Maybe you are in a place in your life where you feel confused by something that Jesus said. Perhaps you are struggling with the Word of God or something that the Church teaches. Remember that while there will always be some lessons and things we may not fully understand, we may still trust in Jesus because we know who He is and we know who sent Him; and sometimes if we just keep faith and continue to walk with Jesus, he will take us to a place where everything will become as clear as a cloudless blue sky.

Maybe, like Martha, you have turned to Christ for help but fear that the answer will be messy in some way. Jesus knows your doubt but wants you to keep faith so that you, too, will see the glory of God.

Or maybe you are like Lazarus, and you feel as though the life has gone out of you or perhaps that life has passed you by. Maybe you are feeling soul-less and wrapped up in things that won’t let you go. No matter how you feel, know this: Jesus offers you new life. He will call you by your name and loose the ties that bind you and hold you fast in the darkness of the tomb.

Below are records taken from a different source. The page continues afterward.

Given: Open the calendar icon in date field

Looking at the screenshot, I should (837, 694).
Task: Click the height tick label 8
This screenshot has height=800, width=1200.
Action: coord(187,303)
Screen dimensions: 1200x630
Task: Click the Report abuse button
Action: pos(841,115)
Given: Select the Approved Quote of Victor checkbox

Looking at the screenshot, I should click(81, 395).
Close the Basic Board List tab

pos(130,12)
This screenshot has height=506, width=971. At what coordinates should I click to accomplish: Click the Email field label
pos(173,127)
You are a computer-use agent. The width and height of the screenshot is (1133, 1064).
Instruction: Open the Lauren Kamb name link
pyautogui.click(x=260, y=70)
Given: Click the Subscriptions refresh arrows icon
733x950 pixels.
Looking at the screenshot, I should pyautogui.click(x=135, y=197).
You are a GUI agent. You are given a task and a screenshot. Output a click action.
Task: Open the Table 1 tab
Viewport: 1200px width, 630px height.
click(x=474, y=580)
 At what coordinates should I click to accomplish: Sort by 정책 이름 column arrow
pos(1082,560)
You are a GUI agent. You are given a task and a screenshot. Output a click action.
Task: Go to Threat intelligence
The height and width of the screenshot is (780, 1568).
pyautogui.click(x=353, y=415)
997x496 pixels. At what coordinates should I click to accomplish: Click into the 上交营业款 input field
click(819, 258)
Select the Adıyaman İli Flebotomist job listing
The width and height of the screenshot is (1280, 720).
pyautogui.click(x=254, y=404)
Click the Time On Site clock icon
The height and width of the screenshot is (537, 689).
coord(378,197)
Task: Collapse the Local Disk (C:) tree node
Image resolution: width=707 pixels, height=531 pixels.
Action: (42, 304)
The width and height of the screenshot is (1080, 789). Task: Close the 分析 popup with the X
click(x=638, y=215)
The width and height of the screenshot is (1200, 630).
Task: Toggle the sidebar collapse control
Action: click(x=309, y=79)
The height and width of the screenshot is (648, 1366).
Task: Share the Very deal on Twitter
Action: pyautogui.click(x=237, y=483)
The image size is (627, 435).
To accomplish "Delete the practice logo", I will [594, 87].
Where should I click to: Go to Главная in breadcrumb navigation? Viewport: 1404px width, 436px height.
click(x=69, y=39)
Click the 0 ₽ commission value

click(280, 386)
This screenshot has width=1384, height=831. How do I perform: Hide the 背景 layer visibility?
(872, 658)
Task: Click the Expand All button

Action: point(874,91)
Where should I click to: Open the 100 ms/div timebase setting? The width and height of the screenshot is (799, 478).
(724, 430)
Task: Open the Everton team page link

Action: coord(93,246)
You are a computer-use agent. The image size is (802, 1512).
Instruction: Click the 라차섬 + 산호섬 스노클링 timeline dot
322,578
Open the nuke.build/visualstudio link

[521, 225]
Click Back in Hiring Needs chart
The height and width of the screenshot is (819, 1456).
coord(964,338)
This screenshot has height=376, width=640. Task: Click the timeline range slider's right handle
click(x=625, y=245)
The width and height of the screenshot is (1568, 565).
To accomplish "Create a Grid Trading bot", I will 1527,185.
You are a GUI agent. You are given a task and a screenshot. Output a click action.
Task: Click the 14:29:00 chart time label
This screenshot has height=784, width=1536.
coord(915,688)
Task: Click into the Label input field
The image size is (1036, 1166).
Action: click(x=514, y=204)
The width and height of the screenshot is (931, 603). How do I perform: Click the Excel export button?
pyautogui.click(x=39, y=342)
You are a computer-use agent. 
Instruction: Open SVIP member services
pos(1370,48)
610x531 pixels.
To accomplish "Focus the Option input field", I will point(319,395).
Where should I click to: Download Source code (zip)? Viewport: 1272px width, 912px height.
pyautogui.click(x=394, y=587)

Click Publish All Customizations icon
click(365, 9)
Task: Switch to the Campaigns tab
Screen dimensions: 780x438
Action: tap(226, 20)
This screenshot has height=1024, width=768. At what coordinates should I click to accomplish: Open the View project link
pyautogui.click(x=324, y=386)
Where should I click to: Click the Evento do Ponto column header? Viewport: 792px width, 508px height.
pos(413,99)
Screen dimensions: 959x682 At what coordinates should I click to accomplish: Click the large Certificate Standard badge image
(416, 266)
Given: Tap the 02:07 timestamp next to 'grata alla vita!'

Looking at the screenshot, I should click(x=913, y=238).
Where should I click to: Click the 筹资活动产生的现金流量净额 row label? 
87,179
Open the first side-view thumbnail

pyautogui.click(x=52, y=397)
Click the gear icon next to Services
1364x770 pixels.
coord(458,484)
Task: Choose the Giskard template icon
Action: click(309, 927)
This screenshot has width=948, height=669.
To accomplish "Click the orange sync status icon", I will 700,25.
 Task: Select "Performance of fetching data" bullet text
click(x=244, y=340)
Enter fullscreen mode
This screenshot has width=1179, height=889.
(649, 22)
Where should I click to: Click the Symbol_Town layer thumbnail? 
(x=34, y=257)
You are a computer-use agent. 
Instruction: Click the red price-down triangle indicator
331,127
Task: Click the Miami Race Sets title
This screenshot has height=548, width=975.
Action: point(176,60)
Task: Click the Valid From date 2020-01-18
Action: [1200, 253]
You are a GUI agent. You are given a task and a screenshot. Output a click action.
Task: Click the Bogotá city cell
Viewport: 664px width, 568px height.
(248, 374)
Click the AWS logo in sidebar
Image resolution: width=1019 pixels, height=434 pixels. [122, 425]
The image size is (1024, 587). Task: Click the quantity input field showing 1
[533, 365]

And then, as others witness the change that Jesus makes in you, they, too, will come to believe and will find new life in Christ. That is how it has always been. Those who answer Christ’s call to new life find a teacher and a friend for whom they are willing to die. But, of course, it is Jesus who dies for us that we might have eternal life.

I started this homily this morning telling you: “It was a matter of life and death.” But the truth is that, with Jesus, it is really a matter of life together with Him in the blinding radiance of the glory of God. What more could we possibly ask for?